In my time they did not have their own Chinook and the Aircraft recovery duty was shared between my unit the 20th Assault Support Company (ASHC) with callsign Geronimo, and the 213th ASHC with call sign Black Cat.

All of our aircraft carried the necessary rigging gear to lift a Huey or Cobra and one aircraft per day was on Recovery Standby with a five minute call to take off time limit.

Pipesmoke provided a Huey and rigging crew and always brought sufficient gear to rig a downed helicopter.

Huey units could also do their own rigging when Pipesmoke was not available.

Most of the moves were pretty much straight forward evolutions but now and then could get un-straight forward in an instant.

Hueys and Cobras had a nasty habit of getting shot down and landing in some very unfriendly neighborhoods.

Downed helicopters always seemed to draw crowds including the guys that shot the things down to begin with.

One of our crews picked up the downed helicopter no problem....and about the time they gained Translational lift they got hit by an RPG that put them into the rice paddies awfully close to the folks with the RPG's, mortars, machine-guns and AK-47's..

The Flight Engineer was killed during the crash landing, and upon exiting the aircraft three crew members were hit with small arms fire resulting in minor wounds, and the Aircraft Commander who stayed in the cockpit communicating with ground troops that were at the take off site received a serious bullet wound to a leg.

Ultimately everyone returned to duty after some short hospital stays and the aircraft was recovered and scrapped.

Fortunately I was present when the fun and games took place.

The Door Gunner died in a crash a month or so later when a mechanical failure caused a loss of control while sling loading howitzer ammo for the Australian forces.


Back to slinging airplanes....slung airplanes will kill you grave yard dead if you let them.

We always used wooden beams 4x4 or 6x6 securely fastened to act as spoilers atop the wings, made sure the flight controls were secured for straight and level flight, and if able secured a drag chute to the tail for added drag to keep the aircraft stable. It worked fine in theory.

For pure enjoyment, having one of the wooden spoilers depart for places unknown works a treat.

Nothing gets your attention as seeing nothing but olive drab in front of the windscreen as an Otter Wingtip stands up in front of you with no warning.....and then to make it worse....disappears out sight in a most rapid manner.

In our case it decided a flat spin at about 300 RPM....(or so it seemed anyway) until the sling strap twisted up and finally broke freeing the Otter to find its way home.

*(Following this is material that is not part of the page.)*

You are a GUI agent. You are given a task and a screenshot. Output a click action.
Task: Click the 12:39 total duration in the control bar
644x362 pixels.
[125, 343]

Another time....slinging a brand new Huey (12 hours on the clock) back to its base....flying five miles offshore in the dark over the South China Sea....and a "POP!" sound was heard....the aircraft bounced upwards....and the FE announced we had dropped the load!

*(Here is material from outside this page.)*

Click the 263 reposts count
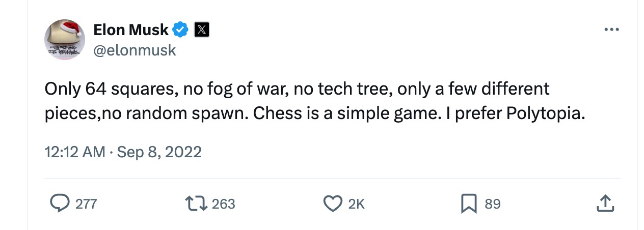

Fortunately for us it was the "Doughnut Loop" that slides onto the cargo hook that had failed....and it was still serviceable and had been properly load tested.

After that we always carried a broken Doughnut just in case it was needed.

Back to slinging airplanes....the 213th Black Cats responded to a call from Pipesmoke to recover a Cessna 0-1E Bird Dog airplane....Chinook arrived and picked up the Cessan....and climbed up to 3,000 feet and for some unknown reason accelerated to about 100 knots.....the Cessna was seen to swing up under the nose....swing back under the aft blades...then swung right up unto the forward blades causing a catastrophic disintegration of the aircraft and both aircraft fell to the ground killing all aboard. I was tasked to fly the recovery of the wreckage and assist in recovering the crew. That was a very sad day.


My rule was anything that was being slung under the helicopter was expendable and might be jettisoned at any time for any reason and if it posed a danger to me, the crew, or the aircraft.....it was soon to be in a highly modified state of disrepair. (the thing on the sling)

You cannot go too slow with an airplane on a sling....but you can sure go too fast.

When it comes to slinging airplanes I always flew with the cargo hook armed and very carefully briefed the FE that if he had any inkling the airplane was endangering us he was to instantly pickle the cargo hook....then tell me he had. I also assured him that I would do the same and that at all times he would stay well clear of the cargo hook.

The Otter was a faster draw than either me or my FE were.

The sound of those Chinook Rotor Blades is still music to my ears.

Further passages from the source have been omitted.